Mom has Congestive heart failure, AFib, Aortic Anuryism and is in a senior retirement home right now for 2 yrs. (independent living). She's been declining in health since January and spent 37 days in hospital in the spring and almost died. All the professionals have recommended Long Term Care. All the paper work is done, which took months and we're now waiting for a bed.
Mom has had 1 good week now this past week and is insisting she doesn't need to move. If you cancel this, we have to start all over again which will take several months.
I've tried to explain to her that this is a short relief period for her and to enjoy it, but that the edema is going to come back (which all the drs have told her) and if we cancel we'll be stuck.
The retirement home cannot provide the nursing care she needs but every day she's talking the same thing over and over.
Should I just humor her through these conversations or keep explaining the need for change? I've been her sole caregiver since 1987 when my dad died and I'm at a point where I need this to end. I'm 76 yrs old and feel like my life is on hold because of mom. I have fibromyalgia and two bad discs in my lower back as well. I'm still doing her laundry and errands because of her incontinence. Her legs and feet were so swollen, she couldn't life them into bed or our car. Every time we talk about it, she makes me feel so guilty and I start second guessing myself.
We're just waiting now for the phone call that a bed has become available.
Any advice on how to respond to her in the meantime?
All the best.
If that fails, are you mother's POA for decision making? If so pull rank and make the decision because frankly, she is unable to make the decision wisely, she is incapacitated to see things logically. If she kicks up a fuss, say mother, the other option is to have your mind asssessed to see if you are thinking straight. Hopefully it doesn't have to proceed to that, but sadly sometimes people need to go that far to proceed. Someone in authority (a doctor) telling her how it is also usually does the trick.
The other option is to increase services in home. She has to pay for them if she has the money. Again, pull rank as someone with sound mind. If she has no money to purchase services to to plan A.
she probably thinks death will shortly follow if she moves and is frightened, but the time has come.
Thanks so much for all the advice & support. I’m now in a much better frame of mind. ❤️
All good reasons why she has to go. No one to care for her.
This is now what she needs, not what she wants. No more discussions. She can't go back to Independent living.
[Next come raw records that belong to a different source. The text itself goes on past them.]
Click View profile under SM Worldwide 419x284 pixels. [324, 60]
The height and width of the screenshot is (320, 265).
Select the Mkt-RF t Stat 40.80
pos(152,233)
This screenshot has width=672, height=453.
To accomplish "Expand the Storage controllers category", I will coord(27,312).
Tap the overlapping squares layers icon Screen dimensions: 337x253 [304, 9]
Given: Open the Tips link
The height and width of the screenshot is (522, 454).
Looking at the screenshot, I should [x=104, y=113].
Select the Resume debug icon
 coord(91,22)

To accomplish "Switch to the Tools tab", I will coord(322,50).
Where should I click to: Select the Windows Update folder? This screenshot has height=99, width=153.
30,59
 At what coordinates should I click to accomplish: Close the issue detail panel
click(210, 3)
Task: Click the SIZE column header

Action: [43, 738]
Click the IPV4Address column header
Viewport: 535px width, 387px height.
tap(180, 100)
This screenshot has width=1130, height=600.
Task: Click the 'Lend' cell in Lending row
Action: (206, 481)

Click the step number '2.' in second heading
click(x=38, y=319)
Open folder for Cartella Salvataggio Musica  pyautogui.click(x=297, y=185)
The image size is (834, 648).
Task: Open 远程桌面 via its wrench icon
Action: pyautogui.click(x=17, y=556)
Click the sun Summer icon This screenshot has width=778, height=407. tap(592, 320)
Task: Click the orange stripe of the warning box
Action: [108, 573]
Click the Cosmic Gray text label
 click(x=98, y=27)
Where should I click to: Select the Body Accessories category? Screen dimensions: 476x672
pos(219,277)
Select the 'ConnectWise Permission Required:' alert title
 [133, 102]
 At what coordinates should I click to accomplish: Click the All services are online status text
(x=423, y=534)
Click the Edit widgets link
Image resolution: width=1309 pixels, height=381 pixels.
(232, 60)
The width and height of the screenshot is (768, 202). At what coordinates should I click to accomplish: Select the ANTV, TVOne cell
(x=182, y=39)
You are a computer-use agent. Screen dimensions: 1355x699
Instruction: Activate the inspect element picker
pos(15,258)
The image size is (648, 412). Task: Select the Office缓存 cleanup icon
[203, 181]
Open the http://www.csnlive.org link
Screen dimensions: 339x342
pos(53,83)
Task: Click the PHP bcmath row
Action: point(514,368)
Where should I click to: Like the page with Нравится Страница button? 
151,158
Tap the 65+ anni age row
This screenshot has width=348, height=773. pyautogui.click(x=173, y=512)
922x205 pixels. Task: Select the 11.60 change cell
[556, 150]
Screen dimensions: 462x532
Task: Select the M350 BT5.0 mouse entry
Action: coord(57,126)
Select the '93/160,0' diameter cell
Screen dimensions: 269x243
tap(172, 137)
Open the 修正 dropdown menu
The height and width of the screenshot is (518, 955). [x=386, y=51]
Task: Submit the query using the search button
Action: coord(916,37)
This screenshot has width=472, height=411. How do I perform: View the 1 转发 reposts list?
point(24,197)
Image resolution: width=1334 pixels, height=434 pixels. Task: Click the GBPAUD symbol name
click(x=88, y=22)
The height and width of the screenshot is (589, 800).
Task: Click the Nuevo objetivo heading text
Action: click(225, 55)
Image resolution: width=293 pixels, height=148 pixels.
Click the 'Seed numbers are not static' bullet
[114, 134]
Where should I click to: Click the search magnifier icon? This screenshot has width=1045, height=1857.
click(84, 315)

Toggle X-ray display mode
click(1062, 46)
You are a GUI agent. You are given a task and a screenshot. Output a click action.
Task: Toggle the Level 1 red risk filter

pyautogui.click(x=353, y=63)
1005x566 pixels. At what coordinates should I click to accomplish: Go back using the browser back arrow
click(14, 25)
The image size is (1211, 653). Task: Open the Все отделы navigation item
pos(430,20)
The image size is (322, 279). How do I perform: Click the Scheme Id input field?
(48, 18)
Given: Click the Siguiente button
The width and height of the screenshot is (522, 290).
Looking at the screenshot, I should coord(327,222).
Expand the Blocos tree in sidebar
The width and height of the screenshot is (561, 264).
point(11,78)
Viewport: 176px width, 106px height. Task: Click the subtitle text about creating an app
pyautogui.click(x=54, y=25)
So sorry, I know this is the hardest thing you have ever done. You mention no Dementia but at 97 there has to be some cognitive decline and she really can't make a good decision. You may have to tell her a little white lie. Its not forever.
If you don't get more care from LTC than you will be burying me.
Disengage completely from any LTC comments or conversations and lose the guilt, she has obviously perfected her ability to control you. She needs a village and that is how it is. Time to stop enabling the sense of independence that is just a lie, she isn't independent and hasn't been.
I told my dad that certain things needed to happen or I walk away and never look back. He is your age and is going to do it his way, cool you can do that and I can not assist, everyone involved has choices.
Perhaps you should consider not visiting her every day, you might be triggering this thought in her mind. They seem to have a continuous loop in their minds, might be a way to break the loop.
"Mom, we are moving forward with the long term care."
"Mom, when the bed in long term care becomes available, you are going."
"Mom, it took me a lot of work to get you on the list for a bed in long term care and I am not changing those plans."
"Mom, your expectations are unrealistic and this is what needs to happen."